Alyzia-Maria Konsta, Alberto Lluch Lafuente, Christoph Matheja
TL;DR
This paper defines the optimal observability problem (OOP) for turning an MDP into a POMDP within a fixed observation budget while preserving a target bound on minimal expected reward. It proves undecidability in general and then focuses on decidable variants restricted to positional strategies, establishing complexity results such as NP-completeness for positional deterministic strategies and PSPACE decidability for positional randomized strategies. It introduces two solution approaches: an MDPrelated method using optimal MDP strategies to determine the minimal required observations, and an SMT-based method via a typed parametric Markov chain (tpMC) framework, enabling feasibility checking through etr-encodings. The authors further connect OOP to typed parametric Markov chains, provide correctness results, and report SMT-based experiments on standard POMDP benchmarks, demonstrating the practicality of solving small-to-medium instances. Overall, the work lays foundational theory for sensor placement in uncertain environments and offers concrete, implementable methods for design-time observability under budget constraints.
Abstract
Partially observable Markov Decision Processes (POMDPs) are a standard model for agents making decisions in uncertain environments.
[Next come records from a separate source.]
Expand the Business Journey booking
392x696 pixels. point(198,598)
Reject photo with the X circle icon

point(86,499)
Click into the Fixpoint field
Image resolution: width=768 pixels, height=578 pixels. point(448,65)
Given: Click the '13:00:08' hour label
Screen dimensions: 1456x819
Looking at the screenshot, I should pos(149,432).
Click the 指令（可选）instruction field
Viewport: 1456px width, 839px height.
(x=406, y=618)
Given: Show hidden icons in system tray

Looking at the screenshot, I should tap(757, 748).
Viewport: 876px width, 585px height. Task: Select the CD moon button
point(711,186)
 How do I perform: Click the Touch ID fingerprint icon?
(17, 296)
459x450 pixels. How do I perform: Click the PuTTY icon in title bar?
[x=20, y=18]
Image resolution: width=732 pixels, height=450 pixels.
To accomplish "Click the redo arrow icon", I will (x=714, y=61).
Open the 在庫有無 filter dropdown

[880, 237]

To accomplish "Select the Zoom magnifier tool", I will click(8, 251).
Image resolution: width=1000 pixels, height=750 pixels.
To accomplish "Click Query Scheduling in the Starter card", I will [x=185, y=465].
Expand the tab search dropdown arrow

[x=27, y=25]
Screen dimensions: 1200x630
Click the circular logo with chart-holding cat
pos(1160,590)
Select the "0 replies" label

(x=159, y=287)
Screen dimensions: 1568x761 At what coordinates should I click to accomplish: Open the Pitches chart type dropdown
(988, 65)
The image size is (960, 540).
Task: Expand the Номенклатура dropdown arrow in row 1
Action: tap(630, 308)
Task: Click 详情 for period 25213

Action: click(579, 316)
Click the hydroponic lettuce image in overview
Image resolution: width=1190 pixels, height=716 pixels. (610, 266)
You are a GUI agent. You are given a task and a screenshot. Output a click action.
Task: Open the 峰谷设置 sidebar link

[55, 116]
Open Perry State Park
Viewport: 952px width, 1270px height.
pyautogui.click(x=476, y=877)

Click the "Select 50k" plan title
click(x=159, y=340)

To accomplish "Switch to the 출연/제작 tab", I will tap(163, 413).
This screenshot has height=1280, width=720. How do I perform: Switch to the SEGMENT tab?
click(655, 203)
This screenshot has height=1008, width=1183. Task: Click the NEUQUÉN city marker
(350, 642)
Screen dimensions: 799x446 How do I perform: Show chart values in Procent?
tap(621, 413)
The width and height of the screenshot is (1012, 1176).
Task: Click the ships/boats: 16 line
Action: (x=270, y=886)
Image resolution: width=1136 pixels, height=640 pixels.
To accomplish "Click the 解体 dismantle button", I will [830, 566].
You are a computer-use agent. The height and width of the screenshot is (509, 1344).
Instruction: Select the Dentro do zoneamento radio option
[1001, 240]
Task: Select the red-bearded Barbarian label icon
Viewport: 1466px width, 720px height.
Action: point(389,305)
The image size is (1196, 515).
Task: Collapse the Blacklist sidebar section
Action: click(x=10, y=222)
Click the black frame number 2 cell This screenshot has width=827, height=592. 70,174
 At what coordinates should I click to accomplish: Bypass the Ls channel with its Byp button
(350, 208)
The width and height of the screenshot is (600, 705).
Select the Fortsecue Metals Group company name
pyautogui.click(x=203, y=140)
Most work on POMDPs focuses on synthesizing strategies based on the available capabilities. However, system designers can often control an agent's observation capabilities, e.g. by placing or selecting sensors. This raises the question of how one should select an agent's sensors cost-effectively such that it achieves the desired goals. In this paper, we study the novel optimal observability problem OOP: Given a POMDP M, how should one change M's observation capabilities within a fixed budget such that its (minimal) expected reward remains below a given threshold? We show that the problem is undecidable in general and decidable when considering positional strategies only. We present two algorithms for a decidable fragment of the OOP: one based on optimal strategies of M's underlying Markov decision process and one based on parameter synthesis with SMT. We report promising results for variants of typical examples from the POMDP literature.